This Focused Performance Weblog started life as a "business management blog" containing links and commentary related primarily to organizational effectiveness with a "Theory of Constraints" perspective, but is in the process of evolving towards primary content on interactive and mobile marketing. Think of it as about Focusing marketing messages for enhanced Performance. If you are on an archive page, current postings are found here.
"How can we apply the Theory Of Constraints to workforce planning and recruiting?"
To the extent that the organization's constraint is associated with some scarce skill, the first question that needs to be asked is upon what skill we want our competitiveness to be based. If that's not where the constraint is, we want to deal with the constraint through cross-training and recruiting (and also unloading work from the people in which that skill resides -- work that doesn't require that skill) to move the constraint to it's desired location. This is what constraint-based strategy is all about, whether we're talking about constraints in people, processes, paradigms, or supply chain partners.
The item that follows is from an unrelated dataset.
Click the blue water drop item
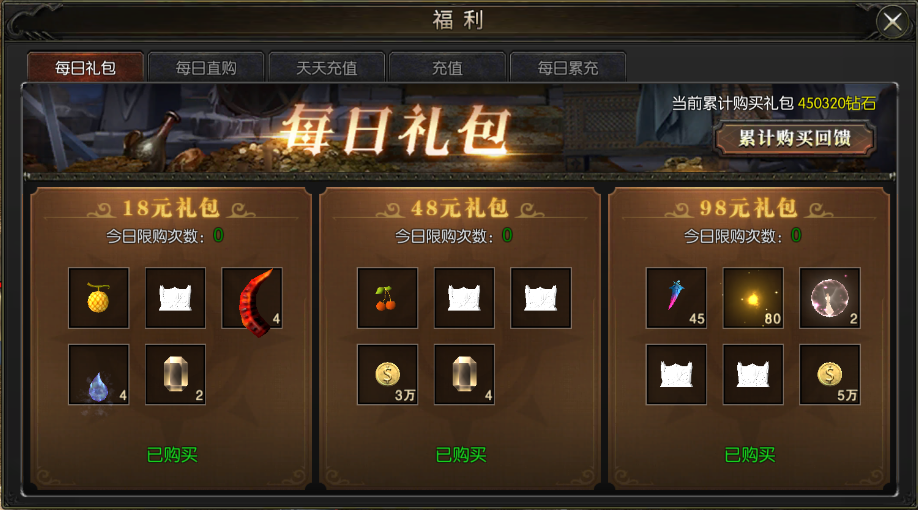 pos(98,375)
"Where are the bottlenecks to be overcome?"
It depends on the system and it's desired "strategic constraint." That said, it might also be in the heads of people who maintain erroneous assumptions about what constitutes system performance.
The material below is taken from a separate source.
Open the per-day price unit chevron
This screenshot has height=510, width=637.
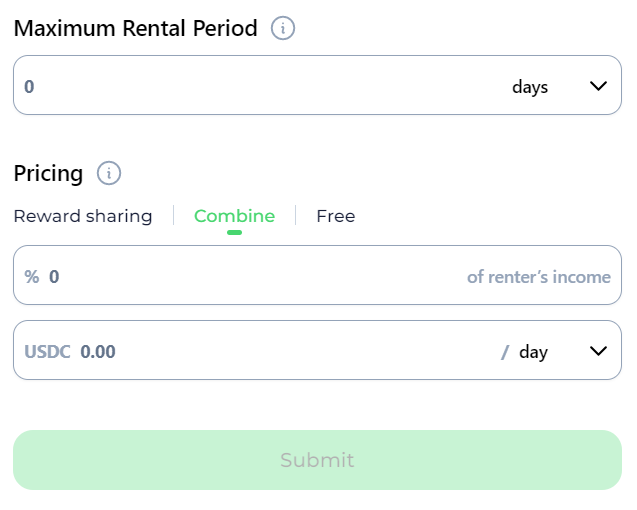pos(598,351)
"Can the system design be reconsidered in light of the TOC?"
Obviously, yes, by applying the Five Focusing Steps (Identify, Exploit, Subordinate, Elevate, Repeat) as appropriate.
"What assumptions and dogma are worth challenging?"
All of them, including those associated with TOC. More specifically, one of the most important targets of question is the common assumption that an idle resource/person is a significant waste that has to be "dealt with." Without protective capacity (similar to what Tom DeMarco refers to as "slack"), the system will be too fragile -- too prone to chaotic, hard-to-manage disruptions and difficulties achieving more "goal stuff."
"What new values, behaviors, incentives, measures, and controls will lead to more of what we want?"
Simply, those that eschew local performance optimization in deference to global, system-wide performance -- those that subordinate to carefully developed strategies to deal with the system's constraint.
"How can we get more of the right people on our radar?"
Become known for treating people fairly, honorably, and with common sense. (For example, if your constraint is in your ability to attract market, use the creativity of your people to focus on that -- not on cost-cutting layoffs that will not address the real issue.) The right people will pop up on your radar on their own.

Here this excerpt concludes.